* [Task inputs]:
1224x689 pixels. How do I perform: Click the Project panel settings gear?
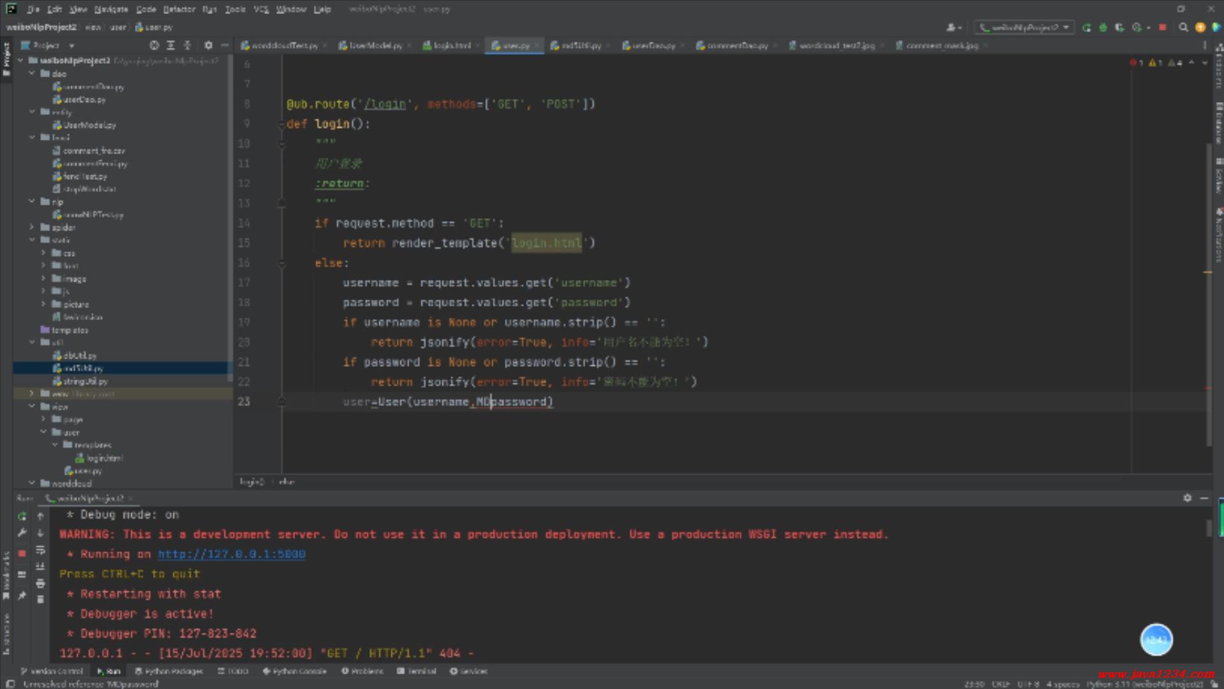pos(208,45)
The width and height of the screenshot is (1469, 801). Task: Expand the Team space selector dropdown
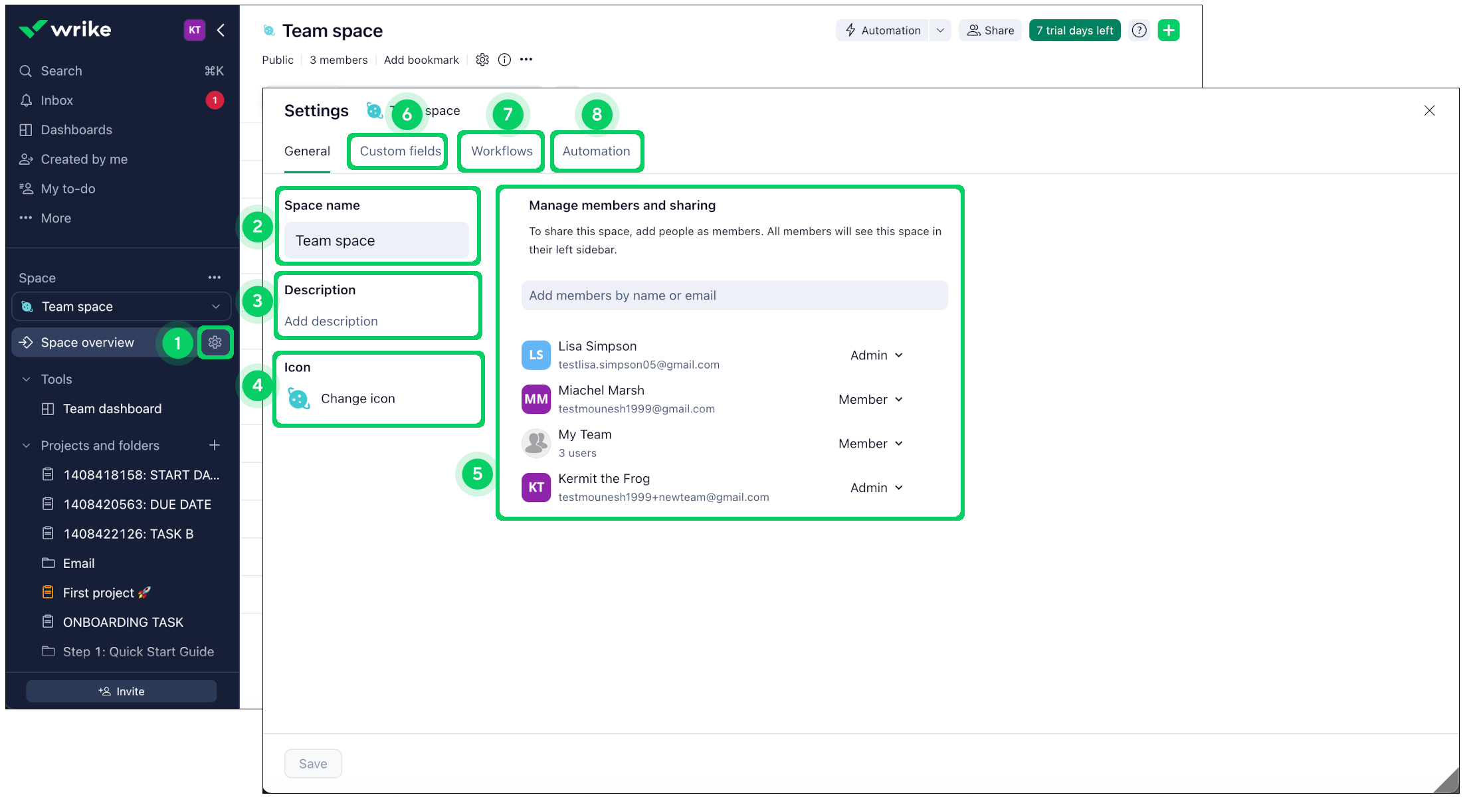(x=215, y=306)
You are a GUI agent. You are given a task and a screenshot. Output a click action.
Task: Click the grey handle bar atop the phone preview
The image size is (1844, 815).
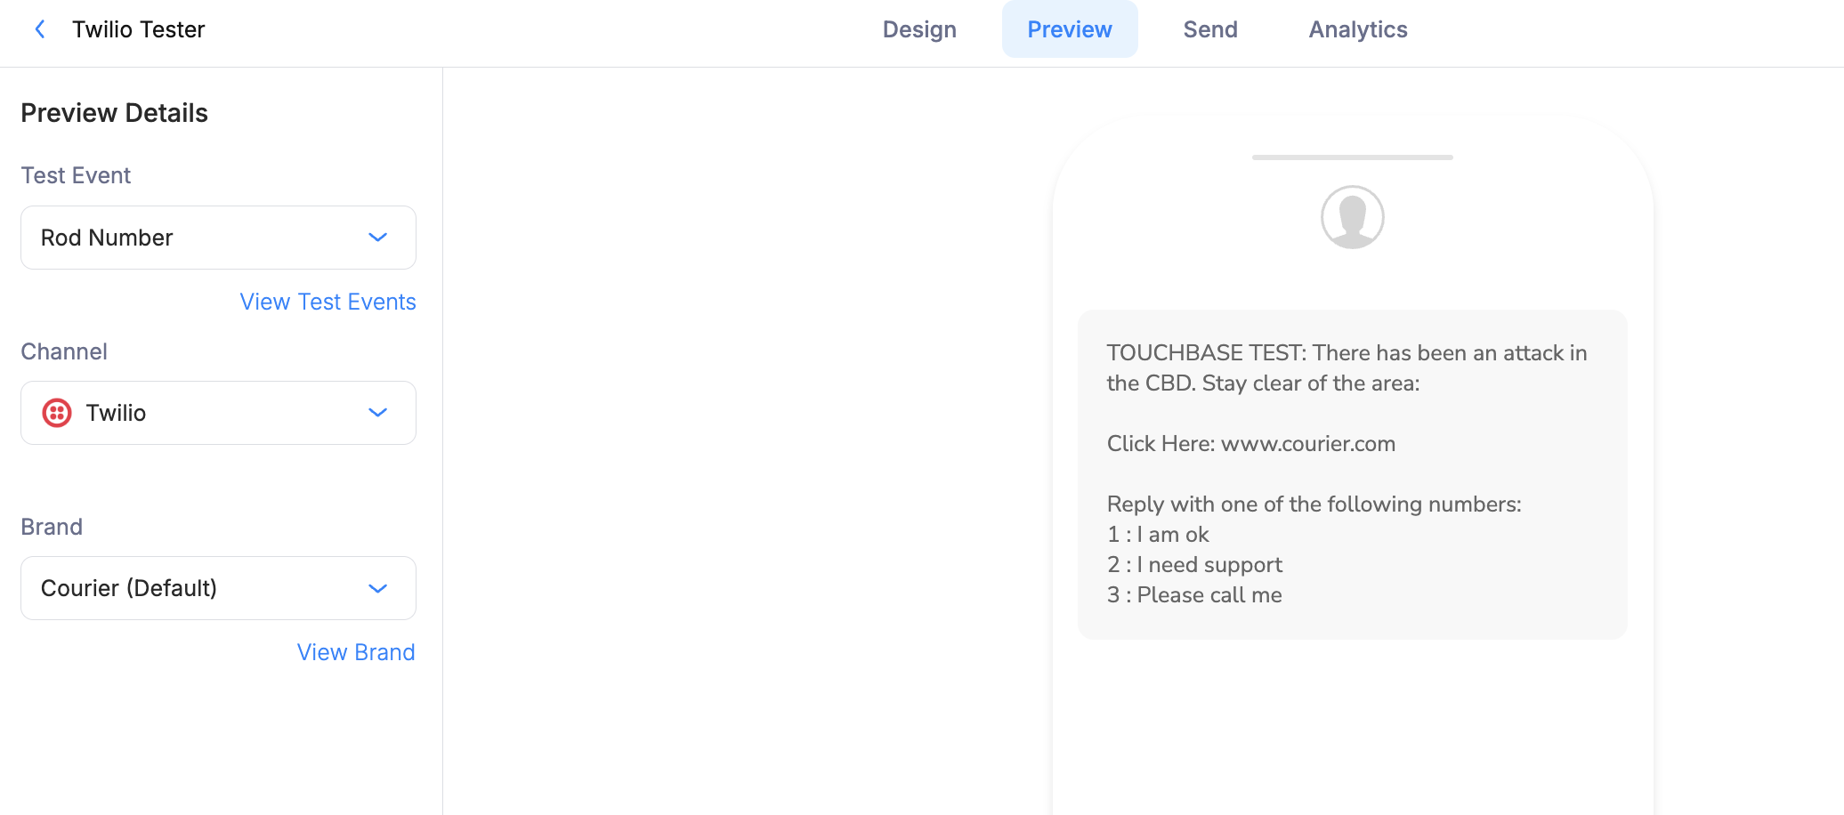click(1351, 158)
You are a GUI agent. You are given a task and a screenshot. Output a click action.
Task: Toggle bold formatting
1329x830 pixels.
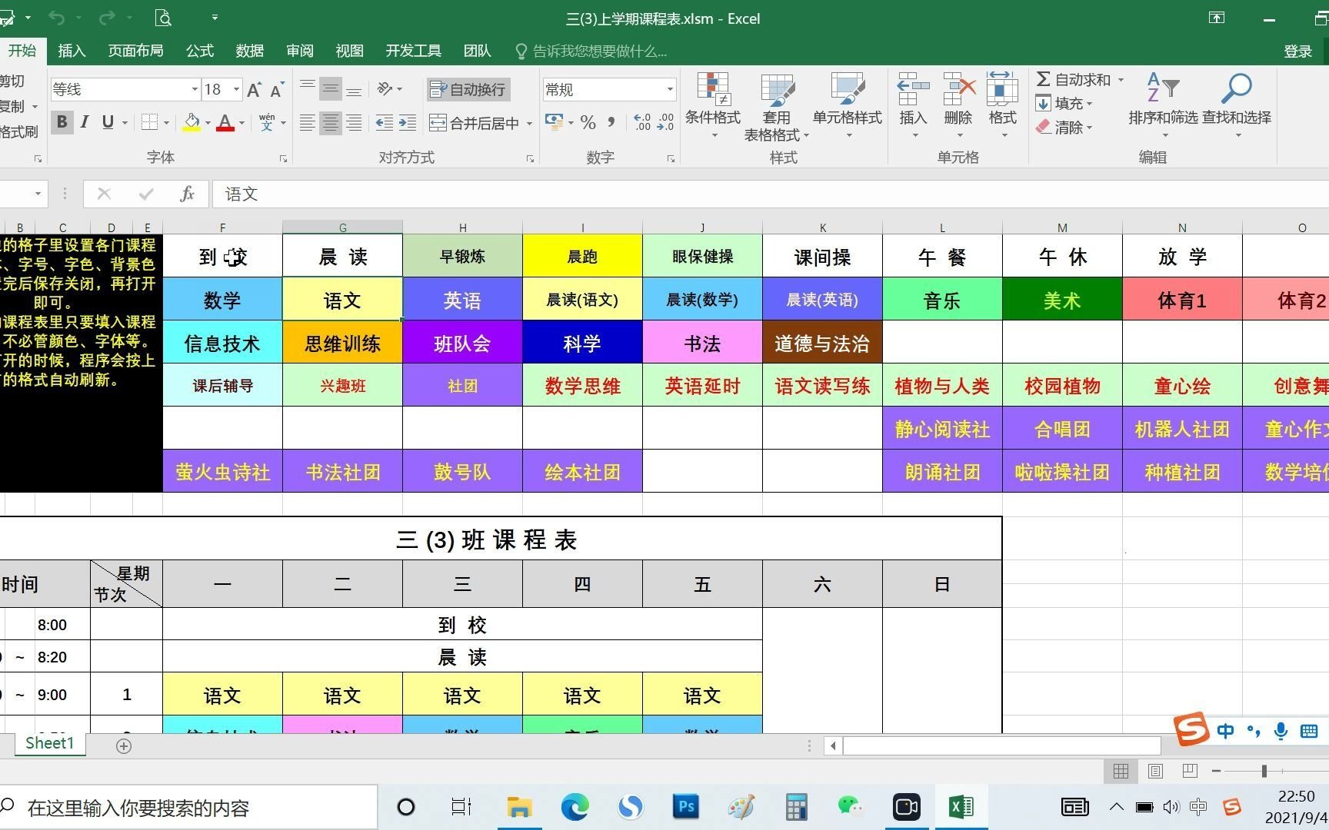pyautogui.click(x=61, y=121)
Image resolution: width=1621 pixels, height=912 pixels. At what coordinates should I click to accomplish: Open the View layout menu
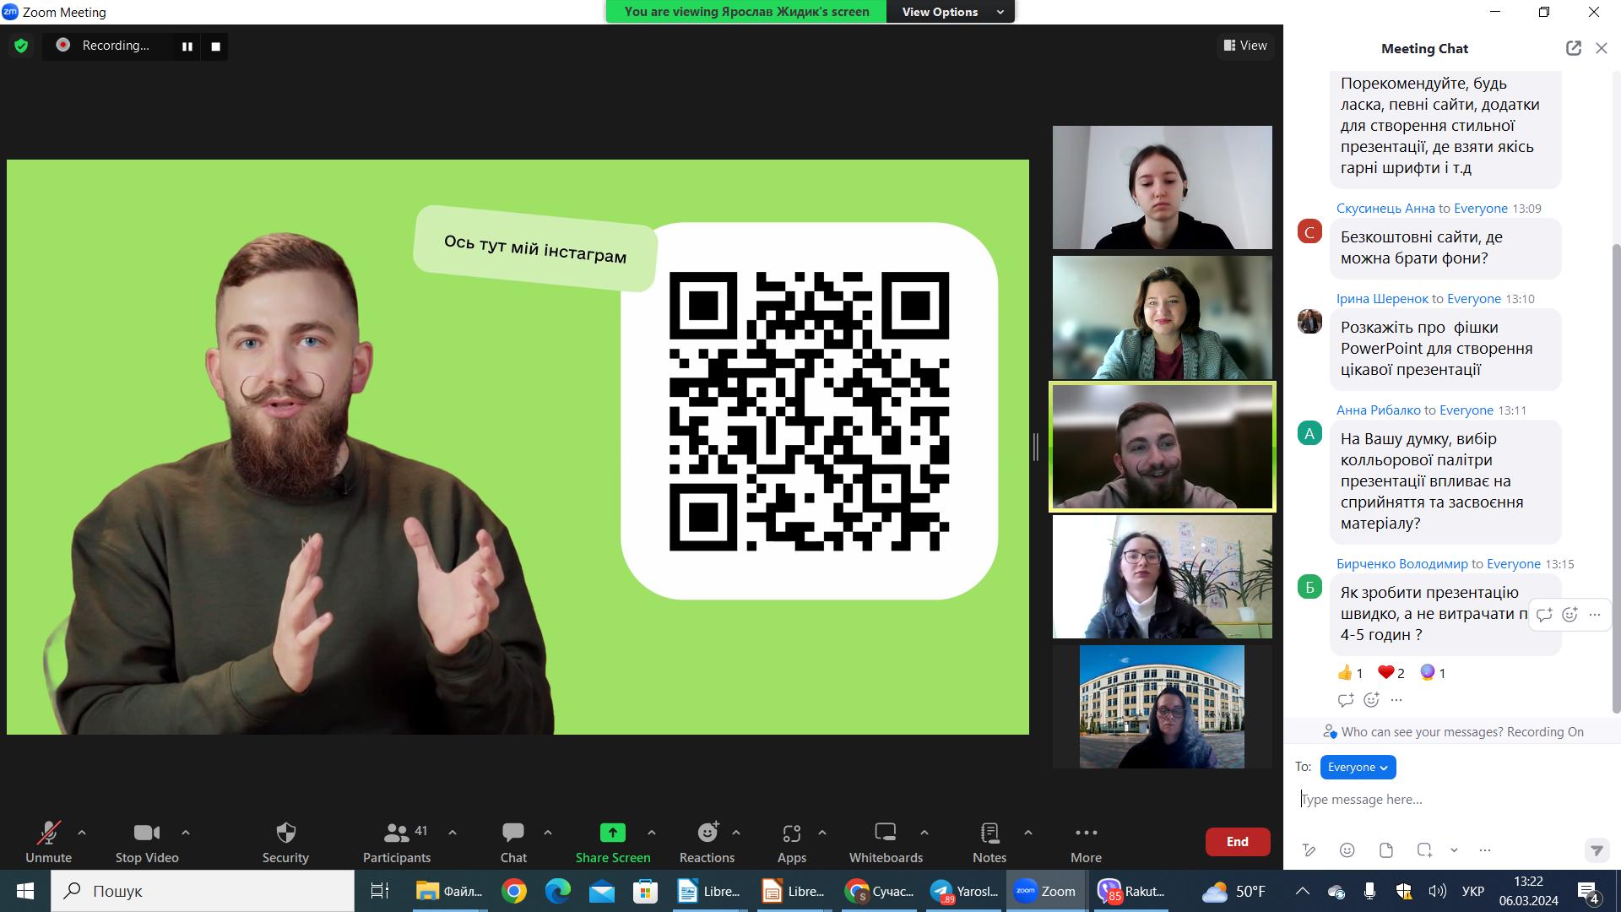tap(1245, 46)
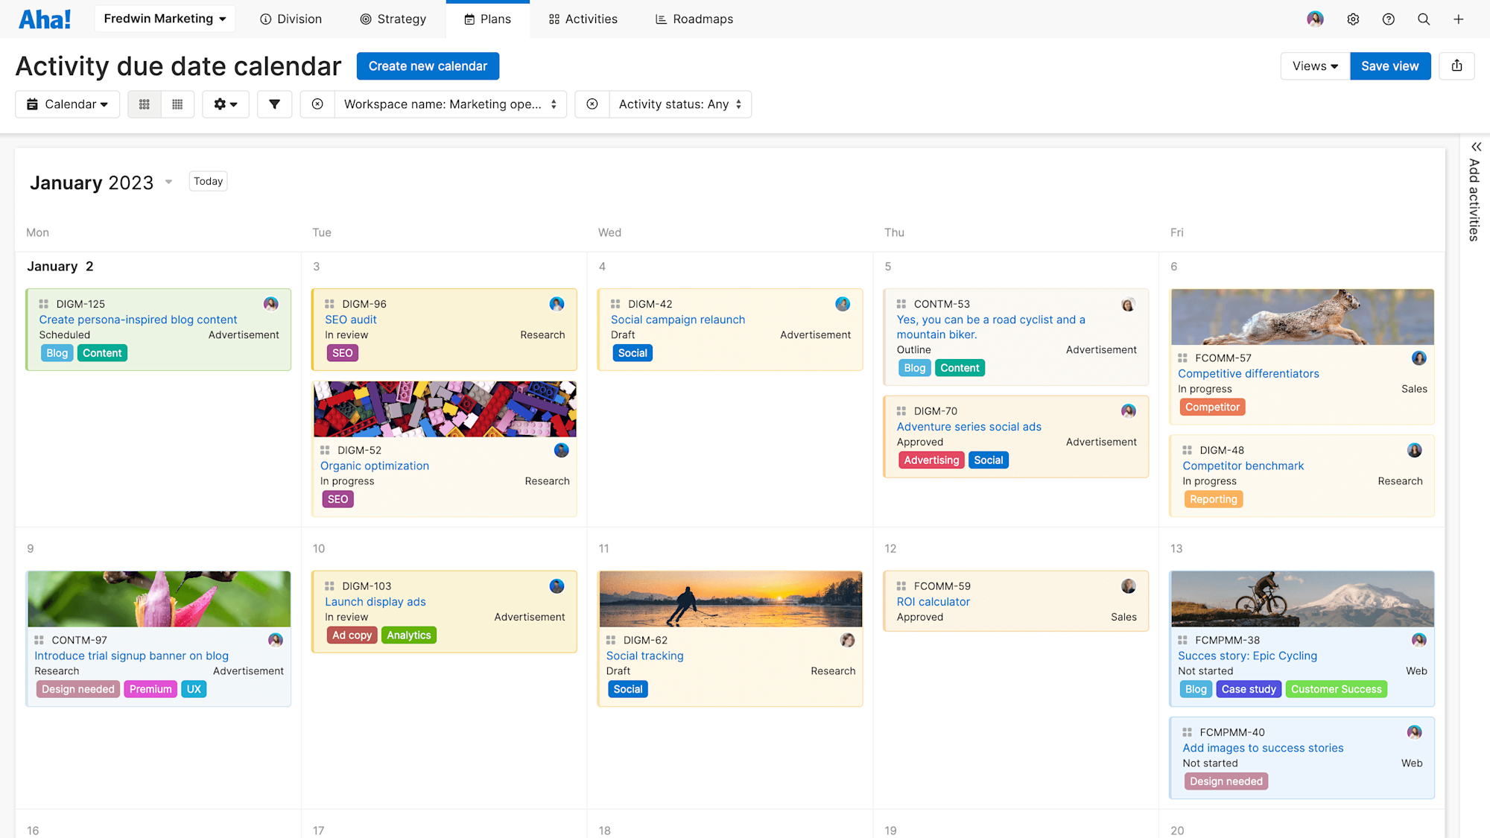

* [Work instructions]: Output everything in the records above word for word, but not the pictures.

* [Answer]:
1224x689 pixels. How do I perform: Click the Project panel settings gear?
pos(208,45)
The width and height of the screenshot is (1469, 801). Task: Expand the Team space selector dropdown
(x=215, y=306)
You are a GUI agent. You are given a task and a screenshot. Output a click action.
Task: Click the grey handle bar atop the phone preview
The image size is (1844, 815).
click(1351, 158)
You are a GUI agent. You are given a task and a screenshot. Output a click action.
Task: Toggle bold formatting
1329x830 pixels.
pyautogui.click(x=61, y=121)
Image resolution: width=1621 pixels, height=912 pixels. At what coordinates should I click to accomplish: Open the View layout menu
tap(1245, 46)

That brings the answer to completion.